Dal punto di vista tecnico il processo è noto e largamente sperimentato e si compone di 3 fasi:
– gassificazione a bassa temperatura, che inizia con lo sbriciolare ed essiccare il materiale organico che viene poi scaldato a 400-500 °C in assenza di aria, con conseguente formazione di un gas contenente idrocarburi, catrame e carbonio solido
– gassificazione ad alta temperatura, in cui il gas ottenuto dalla prima fase viene riscaldato a 1.400 °C in presenza di una piccola quantità di aria o ossigeno puro, così da ottenere l’ossidazione del catrame degli idrocarburi, con formazione di ossido di carbonio e idrogeno
– sintesi di Fischer-Tropsch, mediante la quale l’ossido di carbonio e idrogeno vengono fatti reagire su un letto catalitico di ossidi metallici supportati su farina fossile, a 170-220 °C e pressione fino a 10 atm. Si ottengono idrocarburi con diversi pesi molecolari, che devono essere separati per distillazione. La frazione altobollente è un ottimo carburante per motori Diesel, mentre la frazione bassobollente (analoga alla benzina) deve essere trattata su reforming catalitico per aumentare il numero di ottano.

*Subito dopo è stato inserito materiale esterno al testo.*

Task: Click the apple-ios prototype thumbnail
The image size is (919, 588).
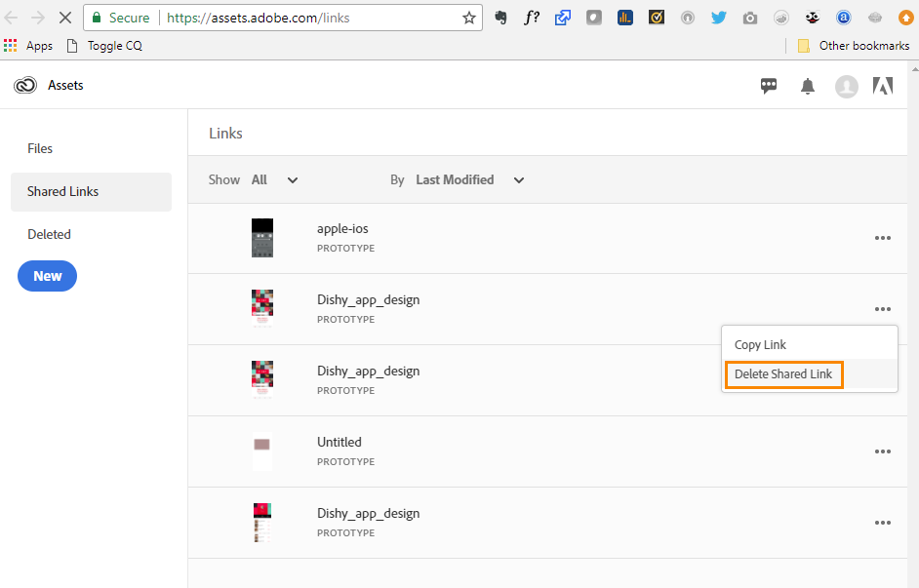Action: click(261, 238)
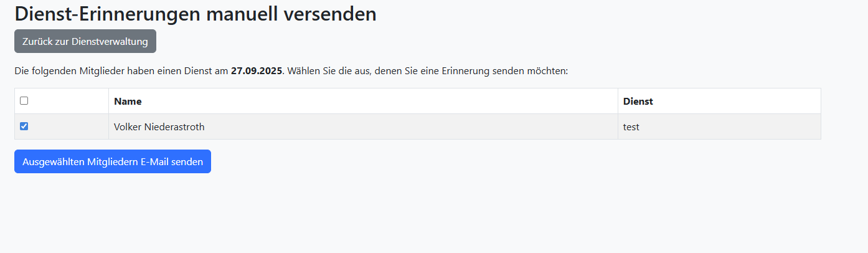The width and height of the screenshot is (868, 253).
Task: Tick the select-all checkbox in table header
Action: [x=24, y=100]
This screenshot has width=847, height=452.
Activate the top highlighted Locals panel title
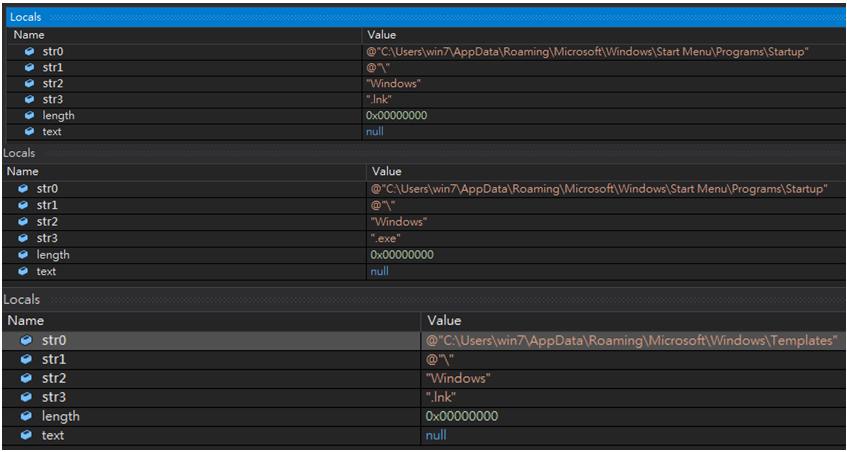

In alternativa alla sintesi Fischer-Tropsch, i prodotti ottenuti dalla gassificazione ad alta temperatura possono essere: convertiti in biometanolo a 400 °C a 0-80 atm su catalizzatori a base di ossido di cromo e ossido di zinco, oppure fermentati grazie al microorganismo Clostridium ljumdahlii, che produce direttamente etanolo (poi separato per distillazione) ed acqua. Quest’ultimo processo è già utilizzato su scala industriale dalle società CosKata, Ineos Bio e Lanza Tech.
Biocarburanti dai rifiuti
I processi termochimici sopra descritti possono essere adattati alla frazione organica dei rifiuti; è sufficiente eliminare le frazioni non combustibili e le materie plastiche. Il processo è da tempo sfruttato dalla società svedese St1 Biofuels, che ha messo a punto il processo Etanolix, che produce ogni anno circa 100 milioni di litri di bioetanolo utilizzando i sottoprodotti del processo come componenti di mangimi per animali.
Un’altra realizzazione degna di nota è l’impianto della cittadina canadese di Edmonton, inaugurato nel 2014. La frazione organica dei rifiuti viene trasformata in bioetanolo e biometanolo; l’impianto è costato 100 milioni di dollari e produce 36.000 mc di biocarburanti l’anno.
Da citare, infine, il processo “Waste to Fuel” dell’Eni: si tratta di una termoliquefazione a circa 300 °C, che in un tempo di 2-3 ore trasforma i rifiuti in “bio-olio”, che viene sottoposto agli stessi processi di raffinazione del petrolio grezzo. Attualmente nella raffineria Eni di Gela è stato realizzato un impianto pilota, che tratta 700 kg/giorno di rifiuti organici, ottenendo 70 litri/giorno di bio-olio.